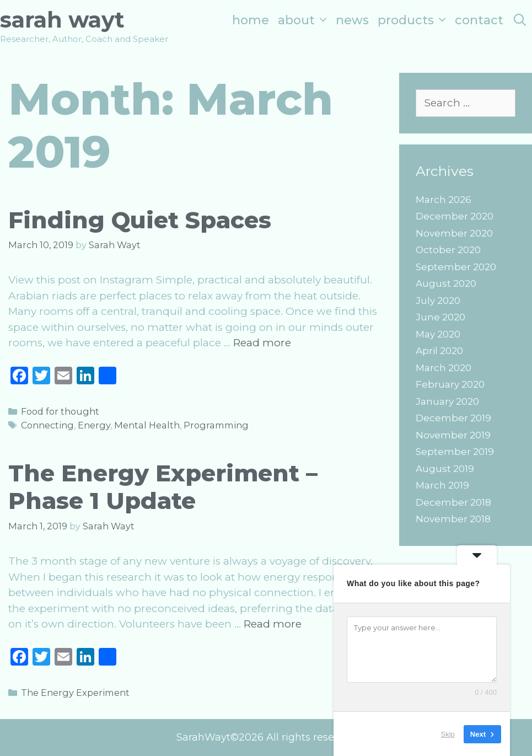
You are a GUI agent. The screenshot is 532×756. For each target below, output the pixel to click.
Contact (479, 20)
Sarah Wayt (62, 19)
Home (250, 20)
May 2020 (438, 334)
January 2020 (447, 401)
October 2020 (448, 250)
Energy (94, 425)
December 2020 (454, 216)
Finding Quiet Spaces (139, 220)
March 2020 (443, 368)
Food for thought (60, 411)
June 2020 (440, 317)
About (304, 20)
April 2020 (439, 351)
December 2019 (453, 418)
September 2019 (455, 452)
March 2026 (443, 200)
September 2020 (456, 267)
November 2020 (454, 233)
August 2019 (445, 469)
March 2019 (442, 485)
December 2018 (453, 502)
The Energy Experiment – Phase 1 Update (163, 487)
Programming (216, 425)
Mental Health (147, 425)
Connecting (47, 425)
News (352, 20)
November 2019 (453, 435)
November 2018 (453, 519)
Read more (262, 342)
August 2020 (446, 283)
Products (414, 20)
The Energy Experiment (75, 693)
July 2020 (438, 301)
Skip (448, 733)
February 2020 (450, 384)
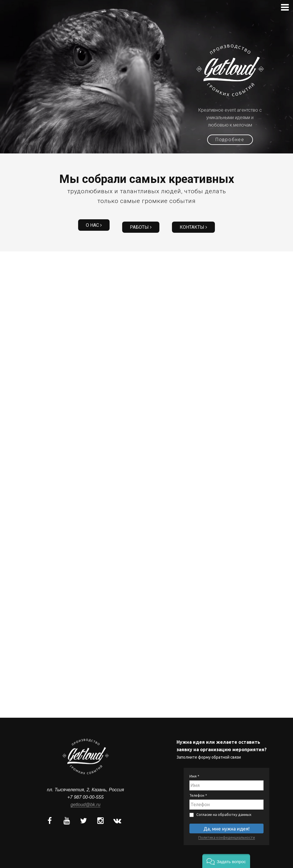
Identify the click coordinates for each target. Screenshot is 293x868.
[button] (226, 861)
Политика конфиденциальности (227, 833)
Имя (194, 772)
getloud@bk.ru (86, 800)
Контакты (189, 224)
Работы (141, 224)
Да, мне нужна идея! (226, 824)
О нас (98, 224)
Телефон (198, 791)
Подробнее (230, 140)
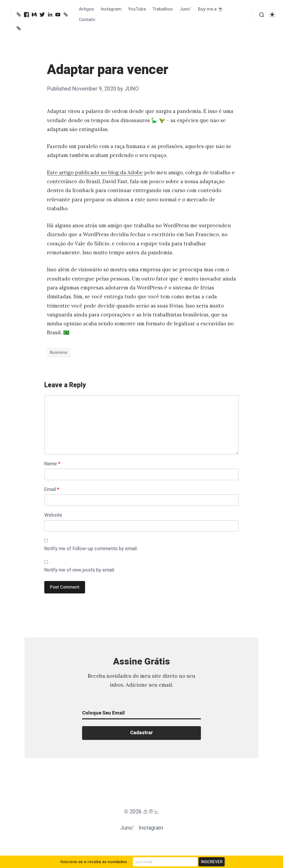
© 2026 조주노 (142, 811)
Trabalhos (162, 9)
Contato (87, 20)
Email (52, 490)
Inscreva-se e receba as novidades (94, 862)
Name (52, 464)
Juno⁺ (185, 9)
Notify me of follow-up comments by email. (91, 549)
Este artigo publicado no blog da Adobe (95, 172)
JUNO (132, 89)
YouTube (137, 9)
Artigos (86, 9)
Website (53, 515)
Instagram (111, 9)
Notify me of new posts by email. (80, 570)
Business (59, 352)
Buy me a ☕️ (211, 9)
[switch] (272, 14)
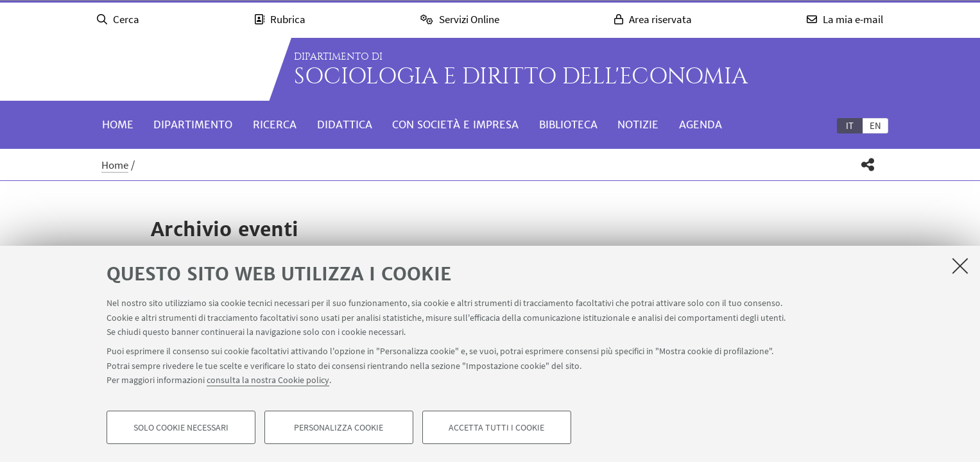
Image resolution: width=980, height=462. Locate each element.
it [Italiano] (850, 125)
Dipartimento (193, 124)
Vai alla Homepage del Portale (176, 69)
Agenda (700, 124)
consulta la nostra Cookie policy (268, 380)
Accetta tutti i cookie (496, 427)
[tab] (850, 125)
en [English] (875, 125)
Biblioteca (568, 124)
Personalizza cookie (338, 427)
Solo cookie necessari (181, 427)
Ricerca (275, 124)
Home (117, 124)
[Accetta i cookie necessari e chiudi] (960, 266)
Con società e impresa (455, 124)
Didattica (345, 124)
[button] (867, 164)
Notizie (638, 124)
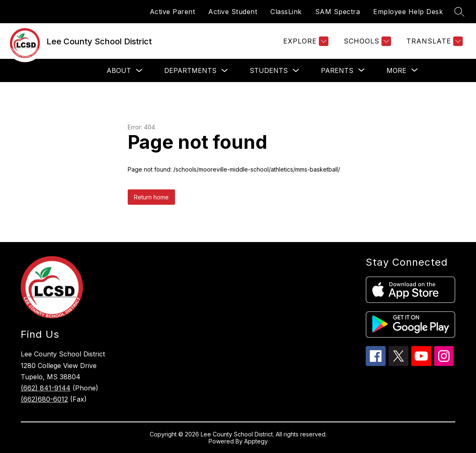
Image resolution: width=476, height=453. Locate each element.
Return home (151, 197)
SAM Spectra (338, 12)
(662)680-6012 (44, 399)
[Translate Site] (433, 41)
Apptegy (256, 441)
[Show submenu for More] (396, 70)
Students (269, 70)
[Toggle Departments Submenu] (225, 70)
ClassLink (286, 12)
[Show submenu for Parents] (337, 70)
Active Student (233, 12)
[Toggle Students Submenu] (296, 70)
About (119, 70)
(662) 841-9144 (46, 388)
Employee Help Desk (408, 12)
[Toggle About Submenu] (139, 70)
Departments (190, 70)
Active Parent (172, 12)
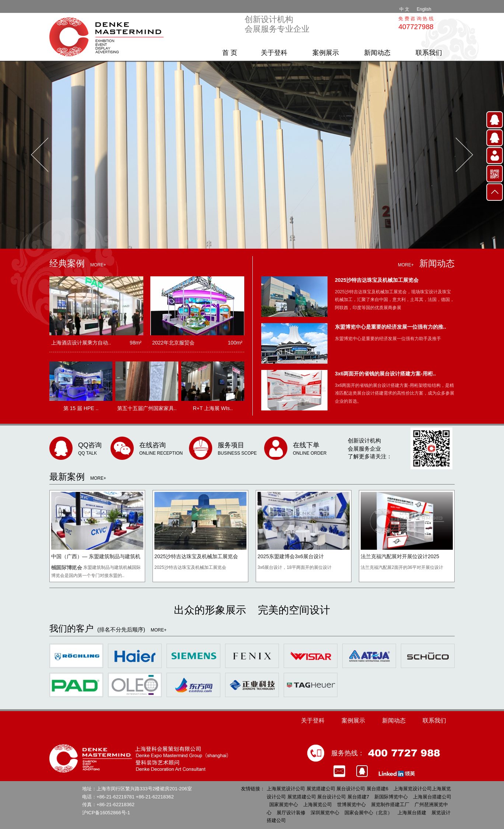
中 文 (404, 9)
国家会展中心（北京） (368, 812)
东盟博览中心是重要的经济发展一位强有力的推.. (391, 327)
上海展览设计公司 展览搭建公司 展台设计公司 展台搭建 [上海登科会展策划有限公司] (108, 37)
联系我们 (429, 53)
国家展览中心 (284, 804)
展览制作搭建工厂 (390, 804)
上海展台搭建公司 (432, 797)
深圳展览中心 (325, 812)
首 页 (230, 53)
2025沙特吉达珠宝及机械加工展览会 (377, 280)
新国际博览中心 (391, 797)
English (424, 9)
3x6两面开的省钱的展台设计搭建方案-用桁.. (385, 374)
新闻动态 (377, 53)
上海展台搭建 (412, 812)
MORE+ (98, 265)
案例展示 (326, 53)
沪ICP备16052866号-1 (106, 812)
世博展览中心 (351, 804)
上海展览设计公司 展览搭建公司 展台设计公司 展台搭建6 (328, 788)
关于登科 (274, 53)
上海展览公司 (318, 804)
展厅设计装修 (291, 812)
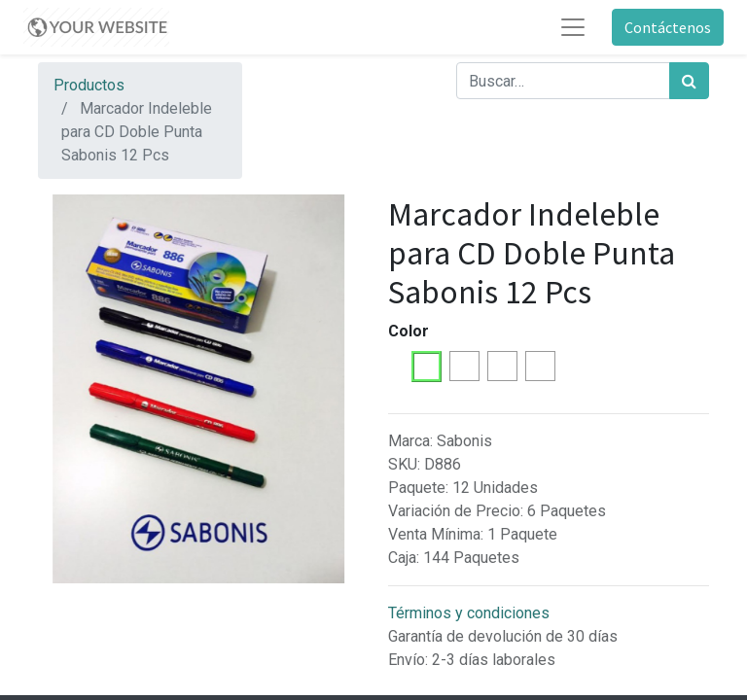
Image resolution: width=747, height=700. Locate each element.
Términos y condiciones (469, 612)
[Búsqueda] (689, 81)
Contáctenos (667, 27)
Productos (89, 85)
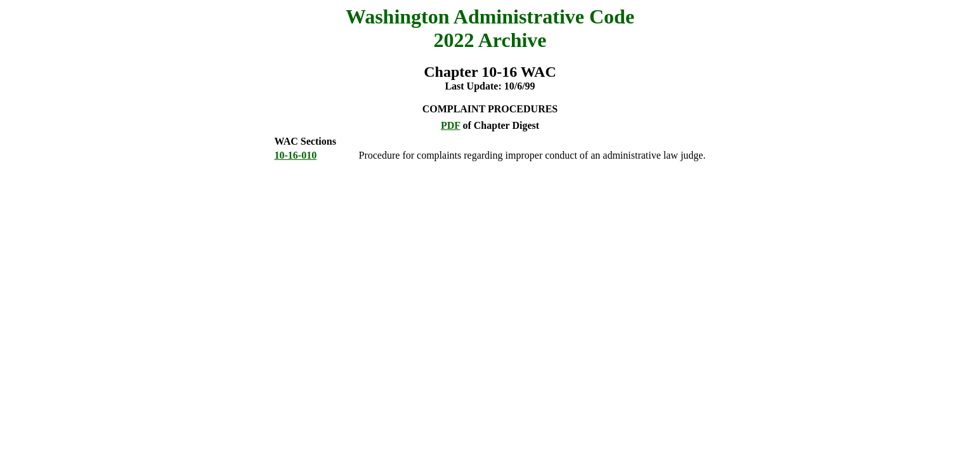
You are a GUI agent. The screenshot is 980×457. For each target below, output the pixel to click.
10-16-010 (296, 155)
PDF (450, 125)
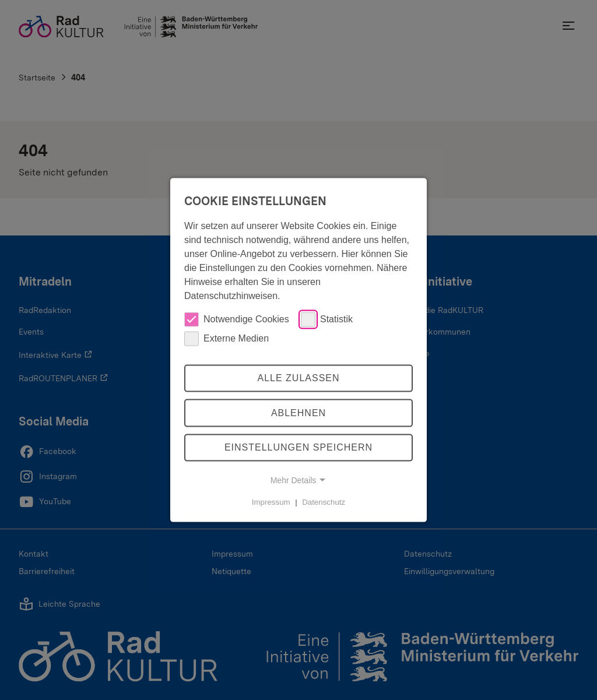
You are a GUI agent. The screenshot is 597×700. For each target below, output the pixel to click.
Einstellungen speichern (298, 447)
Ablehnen (298, 413)
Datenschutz (324, 502)
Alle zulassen (298, 378)
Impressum (271, 502)
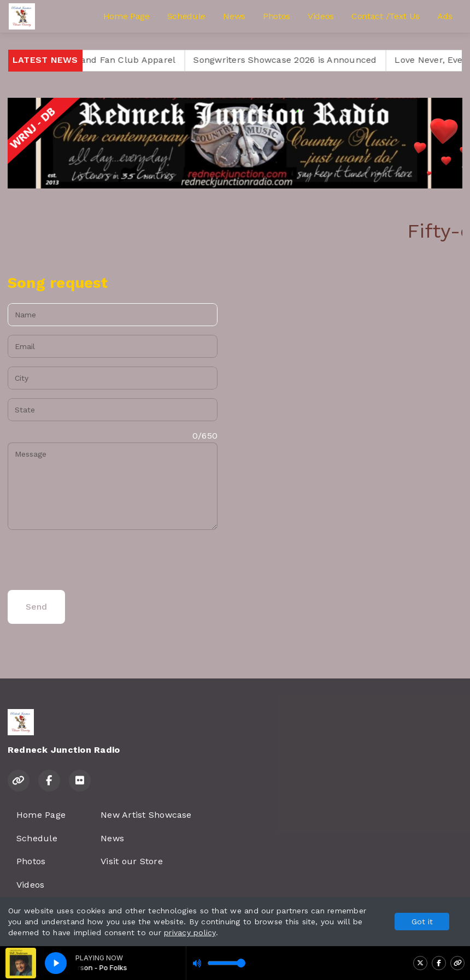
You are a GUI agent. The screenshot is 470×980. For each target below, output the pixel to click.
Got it (422, 922)
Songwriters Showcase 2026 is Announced (306, 60)
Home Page (126, 16)
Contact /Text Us (385, 16)
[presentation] (91, 560)
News (234, 16)
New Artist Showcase (146, 814)
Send (36, 606)
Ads (445, 16)
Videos (321, 16)
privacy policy (190, 932)
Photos (277, 16)
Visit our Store (132, 861)
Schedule (186, 16)
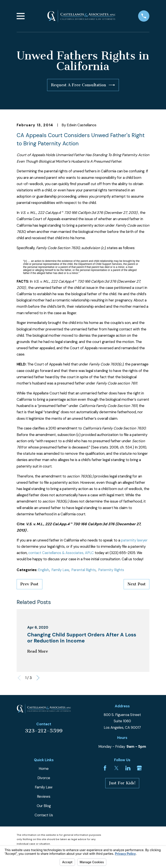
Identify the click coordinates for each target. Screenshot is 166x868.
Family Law (60, 570)
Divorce (44, 778)
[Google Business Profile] (139, 768)
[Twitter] (116, 768)
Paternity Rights (111, 570)
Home (43, 769)
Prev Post (29, 584)
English (43, 570)
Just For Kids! (122, 783)
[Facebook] (105, 768)
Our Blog (44, 806)
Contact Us (44, 815)
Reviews (44, 797)
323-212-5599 (44, 731)
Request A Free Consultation (83, 85)
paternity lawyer (134, 540)
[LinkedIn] (128, 768)
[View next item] (38, 678)
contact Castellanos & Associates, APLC (61, 553)
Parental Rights (84, 570)
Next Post (137, 584)
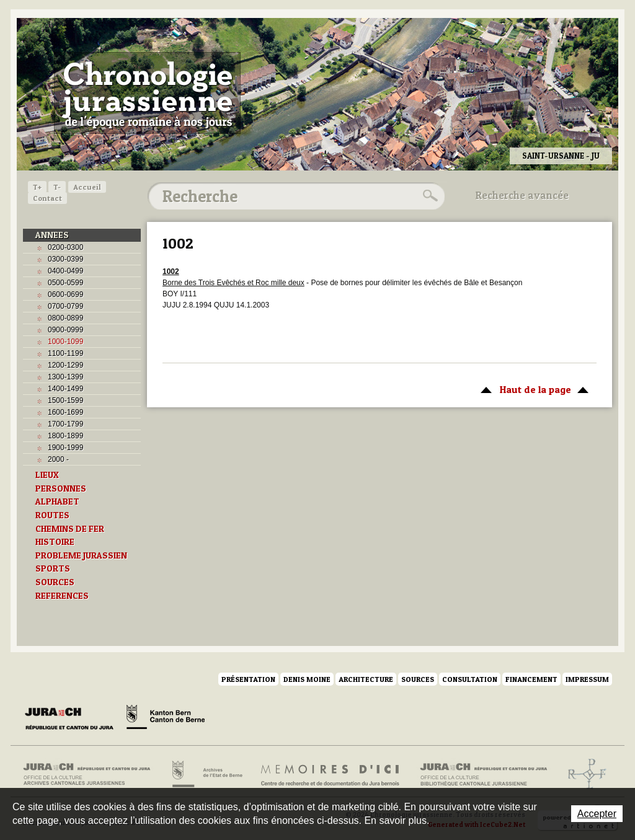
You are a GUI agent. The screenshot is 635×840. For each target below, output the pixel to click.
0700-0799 (65, 306)
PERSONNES (61, 489)
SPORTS (53, 568)
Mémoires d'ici (331, 774)
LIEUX (47, 475)
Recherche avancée (522, 195)
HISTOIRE (55, 542)
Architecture (366, 679)
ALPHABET (57, 502)
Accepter (597, 813)
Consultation (469, 679)
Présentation (248, 679)
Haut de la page (532, 389)
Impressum (587, 679)
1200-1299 (65, 365)
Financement (531, 679)
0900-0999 (65, 330)
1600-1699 (65, 412)
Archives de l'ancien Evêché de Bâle (583, 774)
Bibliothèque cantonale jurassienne (484, 774)
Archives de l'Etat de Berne (206, 774)
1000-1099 (65, 342)
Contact (47, 198)
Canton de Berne (166, 719)
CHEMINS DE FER (69, 529)
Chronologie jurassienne (147, 93)
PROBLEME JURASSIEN (81, 555)
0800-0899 (65, 318)
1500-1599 (65, 400)
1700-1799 (65, 424)
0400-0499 (65, 271)
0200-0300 (65, 247)
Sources (417, 679)
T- (57, 187)
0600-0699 (65, 294)
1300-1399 (65, 377)
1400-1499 (65, 389)
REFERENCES (62, 596)
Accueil (87, 187)
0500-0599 (65, 283)
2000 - (58, 459)
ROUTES (52, 515)
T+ (37, 187)
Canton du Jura (73, 719)
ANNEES (52, 235)
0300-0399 (65, 259)
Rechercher (429, 196)
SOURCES (55, 582)
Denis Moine (307, 679)
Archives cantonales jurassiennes (91, 774)
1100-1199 (65, 353)
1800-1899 (65, 436)
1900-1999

# # #

*Task instructions*
Format every line of the entries above as a Markdown table with two columns, No. for the row number and Text for the line, and omit blank lines. Leave the pictures out.

*Response*
| No. | Text |
|---|---|
| 1 | You are a GUI agent. The screenshot is 532×756. For each target below, output the pixel to click. |
| 2 | Contact (479, 20) |
| 3 | Sarah Wayt (62, 19) |
| 4 | Home (250, 20) |
| 5 | May 2020 (438, 334) |
| 6 | January 2020 (447, 401) |
| 7 | October 2020 (448, 250) |
| 8 | Energy (94, 425) |
| 9 | December 2020 (454, 216) |
| 10 | Finding Quiet Spaces (139, 220) |
| 11 | March 2020 (443, 368) |
| 12 | Food for thought (60, 411) |
| 13 | June 2020 (440, 317) |
| 14 | About (304, 20) |
| 15 | April 2020 (439, 351) |
| 16 | December 2019 (453, 418) |
| 17 | September 2019 (455, 452) |
| 18 | March 2026 (443, 200) |
| 19 | September 2020 (456, 267) |
| 20 | November 2020 (454, 233) |
| 21 | August 2019 (445, 469) |
| 22 | March 2019 (442, 485) |
| 23 | December 2018 (453, 502) |
| 24 | The Energy Experiment – Phase 1 Update (163, 487) |
| 25 | Programming (216, 425) |
| 26 | Mental Health (147, 425) |
| 27 | Connecting (47, 425) |
| 28 | News (352, 20) |
| 29 | November 2019 (453, 435) |
| 30 | November 2018 (453, 519) |
| 31 | Read more (262, 342) |
| 32 | August 2020 (446, 283) |
| 33 | Products (414, 20) |
| 34 | The Energy Experiment (75, 693) |
| 35 | July 2020 (438, 301) |
| 36 | Skip (448, 733) |
| 37 | February 2020 (450, 384) |
| 38 | Identify the click coordinates for each target. Screenshot is 293x868. |
| 39 | [button] (226, 861) |
| 40 | Политика конфиденциальности (227, 833) |
| 41 | Имя (194, 772) |
| 42 | getloud@bk.ru (86, 800) |
| 43 | Контакты (189, 224) |
| 44 | Работы (141, 224) |
| 45 | Да, мне нужна идея! (226, 824) |
| 46 | О нас (98, 224) |
| 47 | Телефон (198, 791) |
| 48 | Подробнее (230, 140) |
| 49 | © 2026 조주노 (142, 811) |
| 50 | Trabalhos (162, 9) |
| 51 | Contato (87, 20) |
| 52 | Email (52, 490) |
| 53 | Inscreva-se e receba as novidades (94, 862) |
| 54 | Name (52, 464) |
| 55 | Juno⁺ (185, 9) |
| 56 | Notify me of follow-up comments by email. (91, 549) |
| 57 | Este artigo publicado no blog da Adobe (95, 172) |
| 58 | JUNO (132, 89) |
| 59 | YouTube (137, 9) |
| 60 | Artigos (86, 9) |
| 61 | Website (53, 515) |
| 62 | Instagram (111, 9) |
| 63 | Notify me of new posts by email. (80, 570) |
| 64 | Business (59, 352) |
| 65 | Buy me a ☕️ (211, 9) |
| 66 | [switch] (272, 14) |
| 67 | Image resolution: width=980, height=462. Locate each element. |
| 68 | it [Italiano] (850, 125) |
| 69 | Dipartimento (193, 124) |
| 70 | Vai alla Homepage del Portale (176, 69) |
| 71 | Agenda (700, 124) |
| 72 | consulta la nostra Cookie policy (268, 380) |
| 73 | Accetta tutti i cookie (496, 427) |
| 74 | [tab] (850, 125) |
| 75 | en [English] (875, 125) |
| 76 | Biblioteca (568, 124) |
| 77 | Personalizza cookie (338, 427) |
| 78 | Solo cookie necessari (181, 427) |
| 79 | Ricerca (275, 124) |
| 80 | Home (117, 124) |
| 81 | [Accetta i cookie necessari e chiudi] (960, 266) |
| 82 | Con società e impresa (455, 124) |
| 83 | Didattica (345, 124) |
| 84 | [button] (867, 164) |
| 85 | Notizie (638, 124) |
| 86 | Image resolution: width=476, height=453. Locate each element. |
| 87 | Return home (151, 197) |
| 88 | SAM Spectra (338, 12) |
| 89 | (662)680-6012 (44, 399) |
| 90 | [Translate Site] (433, 41) |
| 91 | Apptegy (256, 441) |
| 92 | [Show submenu for More] (396, 70) |
| 93 | Students (269, 70) |
| 94 | [Toggle Departments Submenu] (225, 70) |
| 95 | ClassLink (286, 12) |
| 96 | [Show submenu for Parents] (337, 70) |
| 97 | Active Student (233, 12) |
| 98 | [Toggle Students Submenu] (296, 70) |
| 99 | About (119, 70) |
| 100 | (662) 841-9144 (46, 388) |
| 101 | Employee Help Desk (408, 12) |
| 102 | [Toggle About Submenu] (139, 70) |
| 103 | Departments (190, 70) |
| 104 | Active Parent (172, 12) |
| 105 | 中 文 (404, 9) |
| 106 | 国家会展中心（北京） (368, 812) |
| 107 | 东盟博览中心是重要的经济发展一位强有力的推.. (391, 327) |
| 108 | 上海展览设计公司 展览搭建公司 展台设计公司 展台搭建 [上海登科会展策划有限公司] (108, 37) |
| 109 | 联系我们 (429, 53) |
| 110 | 国家展览中心 (284, 804) |
| 111 | 展览制作搭建工厂 (390, 804) |
| 112 | 上海展台搭建公司 (432, 797) |
| 113 | 深圳展览中心 (325, 812) |
| 114 | 首 页 (230, 53) |
| 115 | 2025沙特吉达珠宝及机械加工展览会 (377, 280) |
| 116 | 新国际博览中心 (391, 797) |
| 117 | English (424, 9) |
| 118 | 3x6两面开的省钱的展台设计搭建方案-用桁.. (385, 374) |
| 119 | 新闻动态 (377, 53) |
| 120 | 上海展台搭建 (412, 812) |
| 121 | MORE+ (98, 265) |
| 122 | 案例展示 (326, 53) |
| 123 | 沪ICP备16052866号-1 (106, 812) |
| 124 | 世博展览中心 (351, 804) |
| 125 | 上海展览设计公司 展览搭建公司 展台设计公司 展台搭建6 (328, 788) |
| 126 | 关于登科 (274, 53) |
| 127 | 上海展览公司 (318, 804) |
| 128 | 展厅设计装修 (291, 812) |
| 129 | Image resolution: width=747, height=700. Locate each element. |
| 130 | Términos y condiciones (469, 612) |
| 131 | [Búsqueda] (689, 81) |
| 132 | Contáctenos (667, 27) |
| 133 | Productos (89, 85) |
| 134 | You are a GUI agent. The screenshot is 980×457. For each target below, output the pixel to click. |
| 135 | 10-16-010 (296, 155) |
| 136 | PDF (450, 125) |
| 137 | You are a GUI agent. The screenshot is 597×700. For each target below, output the pixel to click. |
| 138 | Einstellungen speichern (298, 447) |
| 139 | Ablehnen (298, 413) |
| 140 | Datenschutz (324, 502) |
| 141 | Alle zulassen (298, 378) |
| 142 | Impressum (271, 502) |
| 143 | You are a GUI agent. The screenshot is 470×980. For each target below, output the pixel to click. |
| 144 | Got it (422, 922) |
| 145 | Songwriters Showcase 2026 is Announced (306, 60) |
| 146 | Home Page (126, 16) |
| 147 | Contact /Text Us (385, 16) |
| 148 | [presentation] (91, 560) |
| 149 | News (234, 16) |
| 150 | New Artist Showcase (146, 814) |
| 151 | Send (36, 606) |
| 152 | Ads (445, 16) |
| 153 | Videos (321, 16) |
| 154 | privacy policy (190, 932) |
| 155 | Photos (277, 16) |
| 156 | Visit our Store (132, 861) |
| 157 | Schedule (186, 16) |
| 158 | Identify the click coordinates for each target. Screenshot is 166x868. |
| 159 | Family Law (60, 570) |
| 160 | Divorce (44, 778) |
| 161 | [Google Business Profile] (139, 768) |
| 162 | [Twitter] (116, 768) |
| 163 | Paternity Rights (111, 570) |
| 164 | Home (43, 769) |
| 165 | Prev Post (29, 584) |
| 166 | English (43, 570) |
| 167 | Just For Kids! (122, 783) |
| 168 | [Facebook] (105, 768) |
| 169 | Our Blog (44, 806) |
| 170 | Contact Us (44, 815) |
| 171 | Reviews (44, 797) |
| 172 | 323-212-5599 (44, 731) |
| 173 | Request A Free Consultation (83, 85) |
| 174 | paternity lawyer (134, 540) |
| 175 | [LinkedIn] (128, 768) |
| 176 | [View next item] (38, 678) |
| 177 | contact Castellanos & Associates, APLC (61, 553) |
| 178 | Parental Rights (84, 570) |
| 179 | Next Post (137, 584) |
| 180 | You are a GUI agent. The screenshot is 635×840. For each target below, output the pixel to click. |
| 181 | 0700-0799 (65, 306) |
| 182 | PERSONNES (61, 489) |
| 183 | SPORTS (53, 568) |
| 184 | Mémoires d'ici (331, 774) |
| 185 | LIEUX (47, 475) |
| 186 | Recherche avancée (522, 195) |
| 187 | HISTOIRE (55, 542) |
| 188 | Architecture (366, 679) |
| 189 | ALPHABET (57, 502) |
| 190 | Accepter (597, 813) |
| 191 | Consultation (469, 679) |
| 192 | Présentation (248, 679) |
| 193 | Haut de la page (532, 389) |
| 194 | Impressum (587, 679) |
| 195 | 1200-1299 (65, 365) |
| 196 | Financement (531, 679) |
| 197 | 0900-0999 (65, 330) |
| 198 | 1600-1699 (65, 412) |
| 199 | Archives de l'ancien Evêché de Bâle (583, 774) |
| 200 | Bibliothèque cantonale jurassienne (484, 774) |
| 201 | Archives de l'Etat de Berne (206, 774) |
| 202 | 1000-1099 (65, 342) |
| 203 | Contact (47, 198) |
| 204 | Canton de Berne (166, 719) |
| 205 | CHEMINS DE FER (69, 529) |
| 206 | Chronologie jurassienne (147, 93) |
| 207 | PROBLEME JURASSIEN (81, 555) |
| 208 | 0800-0899 (65, 318) |
| 209 | 1500-1599 (65, 400) |
| 210 | 1700-1799 (65, 424) |
| 211 | 0400-0499 (65, 271) |
| 212 | 0200-0300 (65, 247) |
| 213 | Sources (417, 679) |
| 214 | T- (57, 187) |
| 215 | 0600-0699 (65, 294) |
| 216 | 1300-1399 (65, 377) |
| 217 | 1400-1499 (65, 389) |
| 218 | REFERENCES (62, 596) |
| 219 | Accueil (87, 187) |
| 220 | 0500-0599 (65, 283) |
| 221 | 2000 - (58, 459) |
| 222 | ROUTES (52, 515) |
| 223 | T+ (37, 187) |
| 224 | Canton du Jura (73, 719) |
| 225 | ANNEES (52, 235) |
| 226 | 0300-0399 (65, 259) |
| 227 | Rechercher (429, 196) |
| 228 | SOURCES (55, 582) |
| 229 | Denis Moine (307, 679) |
| 230 | Archives cantonales jurassiennes (91, 774) |
| 231 | 1100-1199 (65, 353) |
| 232 | 1800-1899 (65, 436) |
| 233 | 1900-1999 |